Nice to be Nice is the first Sweaty Palms release in three years. In the interim self-professed workaholic and all-round zeitgeist conductor Houston struck sleazy rockabilly gold with another band Objectified. As well as opening for legendary underground auteur and former Male Nurse frontman The Rebel and hip US act LA Witch, Objectified supported The Fall on their last ever Glasgow show prior to Mark E Smith’s inevitable demise. “Objectified is its own entity. It started off from songs I was making as I was learning to produce with Robert Anderson [incendiary Rotations frontman and bat-eared soundsmith] and it morphed into a whole new beast. I got Andy Brown [Divorce/Kaspar Hauser] on drums and my good friend Ferg Voigt on bass and a few hand-picked people doing all manner of things.
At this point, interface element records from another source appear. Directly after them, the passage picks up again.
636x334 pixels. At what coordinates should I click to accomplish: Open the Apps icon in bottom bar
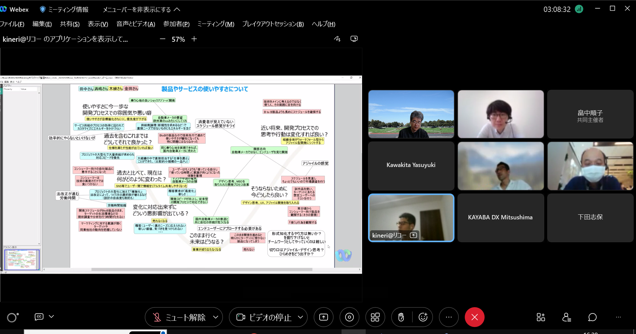[541, 317]
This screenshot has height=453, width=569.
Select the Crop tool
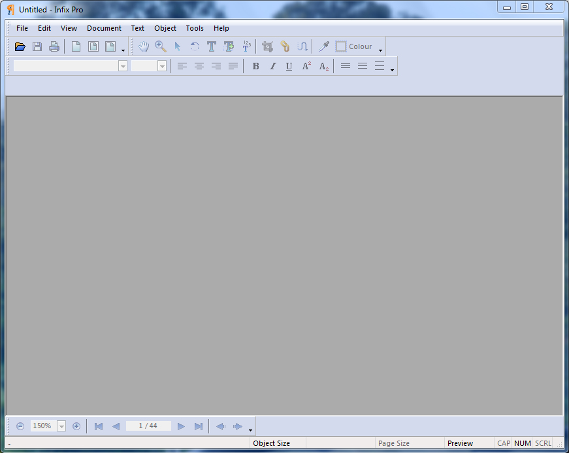267,46

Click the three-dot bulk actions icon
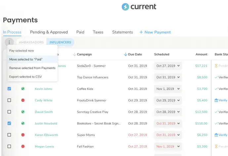[9, 42]
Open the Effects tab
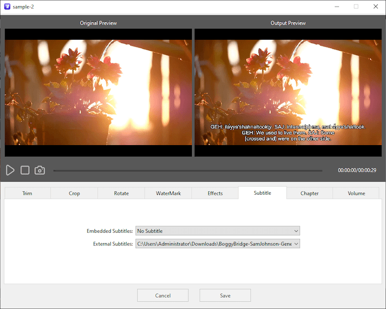 pyautogui.click(x=215, y=193)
I remember how it clicked immediately, it was too easy. There’s an Objectified album ready to go, I’ll go back to it when the time is right.”

Keen to dispense with industry cliché wherever they find it, Nice to be Nice is the first installment in a monthly series of twelve tracks from Sweaty Palms set to climax next June. “The new stuff is really happening. I can say with confidence this is the best work we’ve made. It’s an exciting way to work, we haven’t finished all the songs yet and we’re not sticking to any plan, we could record a song the night before and put it out. Maybe we’re adjusting to the millennials and their tech-induced hedonism, but rock and roll has always been about immediacy hasn’t it?

Tech-induced or not, Sweaty Palms are pumping sonic ecstasy straight to the mainline. While future live dates are at the mercy of the pandemic pop famine, and like Objectified are currently on hold, you don’t get much more immediate than new single Nice to be Nice. Make sure you score some soon.